▶ Task
Find and copy the lines in the records beneath this task that contain the word "agent".
*** Begin section ***
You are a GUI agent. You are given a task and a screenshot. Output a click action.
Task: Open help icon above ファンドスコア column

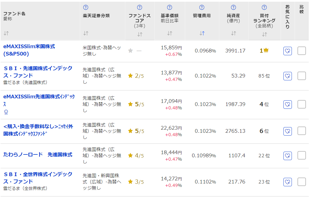tap(140, 7)
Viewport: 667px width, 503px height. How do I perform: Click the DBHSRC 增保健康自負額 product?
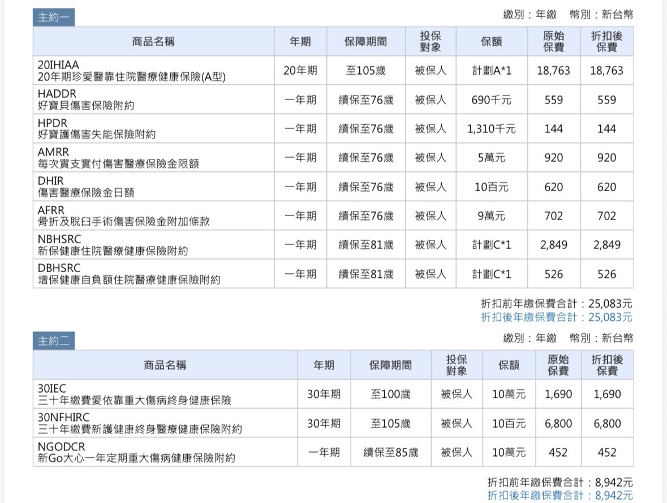(129, 274)
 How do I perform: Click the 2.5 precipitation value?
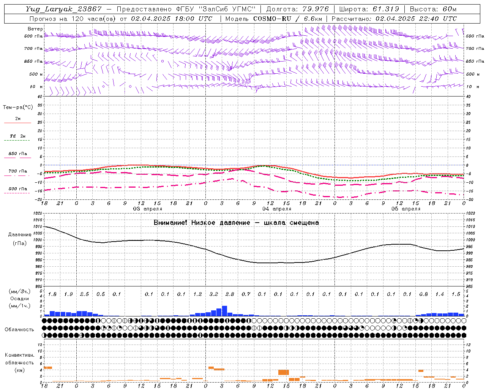(x=84, y=294)
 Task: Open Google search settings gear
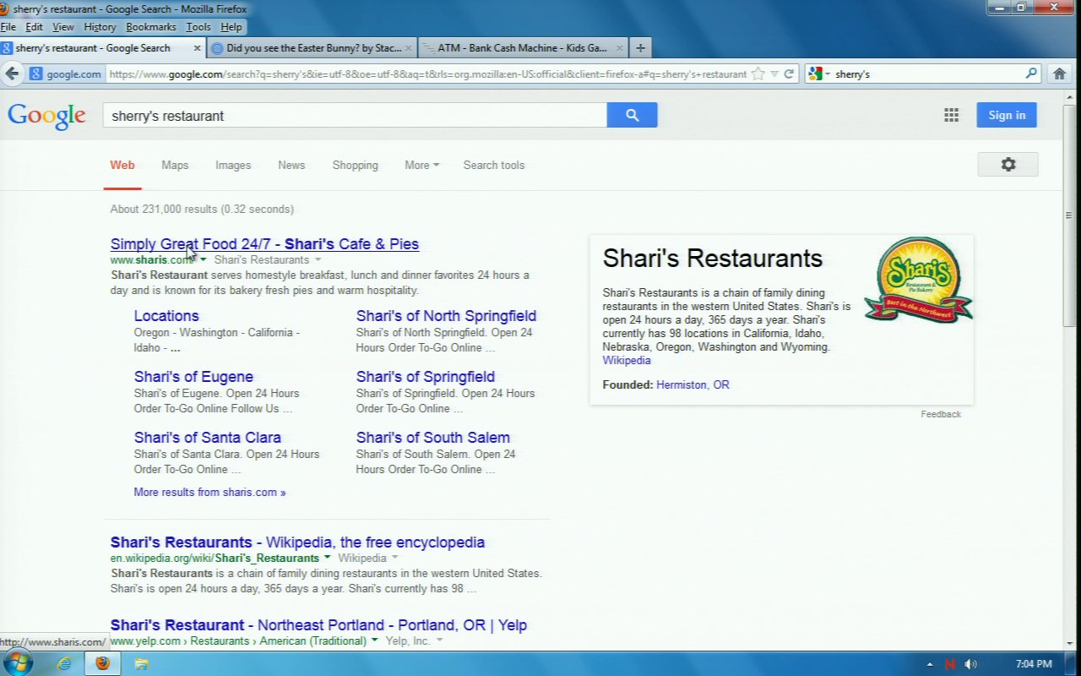tap(1008, 165)
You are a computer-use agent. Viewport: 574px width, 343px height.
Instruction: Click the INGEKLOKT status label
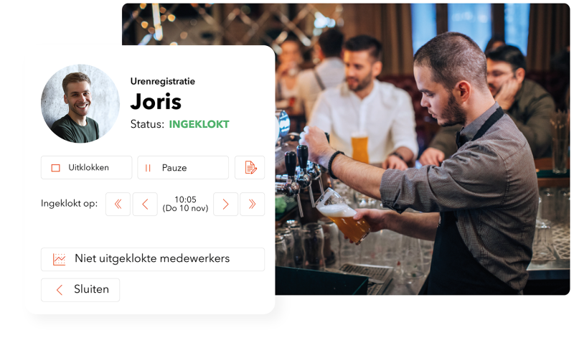point(199,124)
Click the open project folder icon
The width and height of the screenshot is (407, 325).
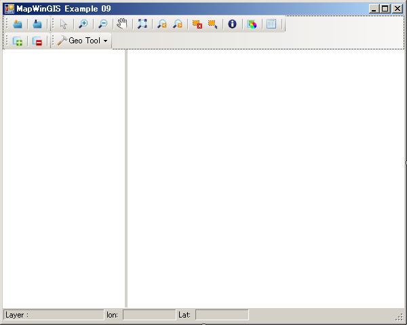pyautogui.click(x=18, y=24)
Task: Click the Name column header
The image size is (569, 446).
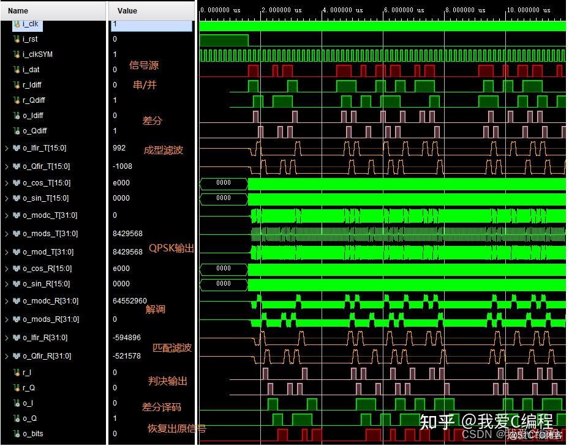Action: [x=18, y=10]
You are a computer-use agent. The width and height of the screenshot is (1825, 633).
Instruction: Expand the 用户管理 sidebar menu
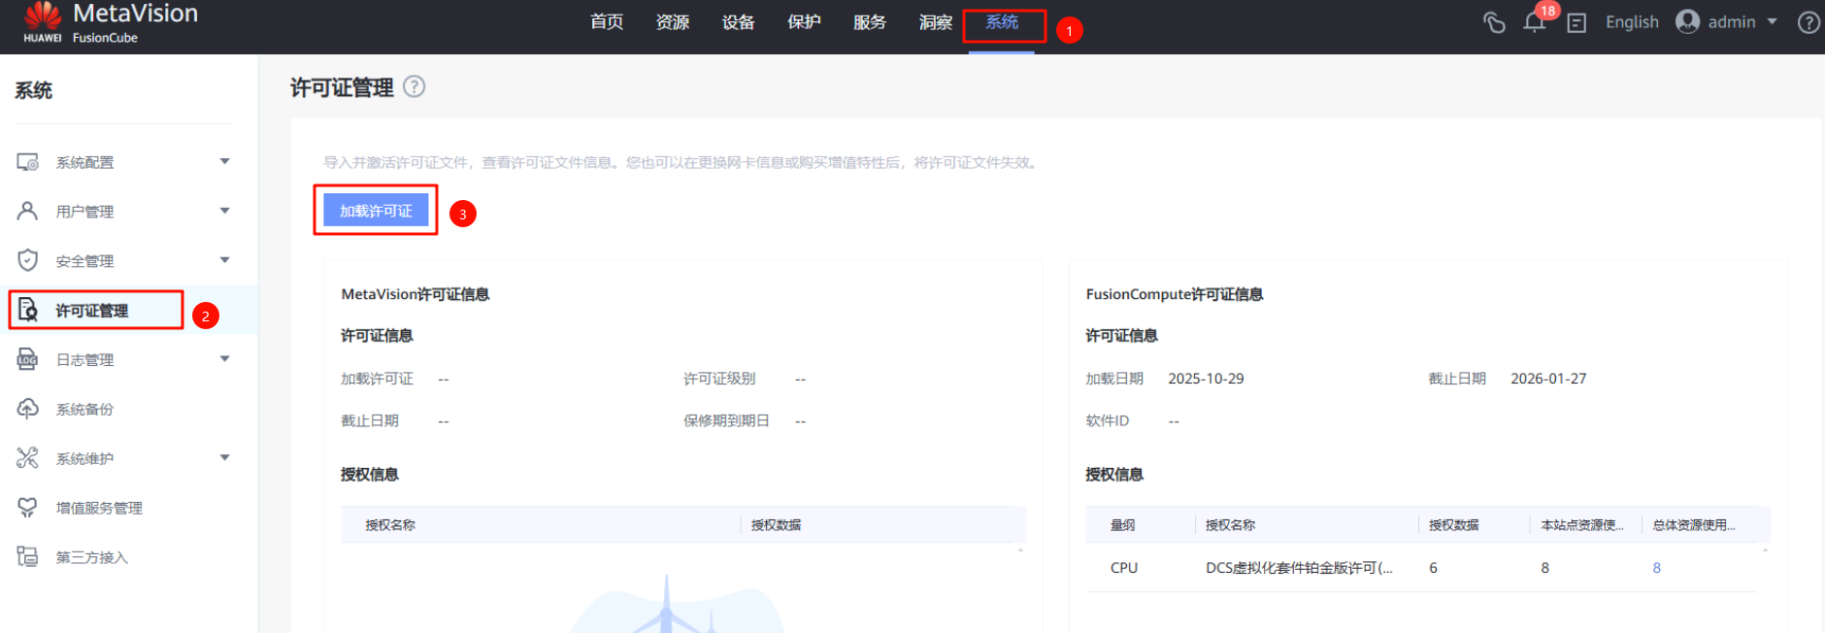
*** End section ***
▶ Answer space
You are a GUI agent. You are given a task and a screenshot. Output a click action.
You are a computer-use agent. Viewport: 574px width, 343px height.
You are a computer-use agent. The width and height of the screenshot is (1825, 633).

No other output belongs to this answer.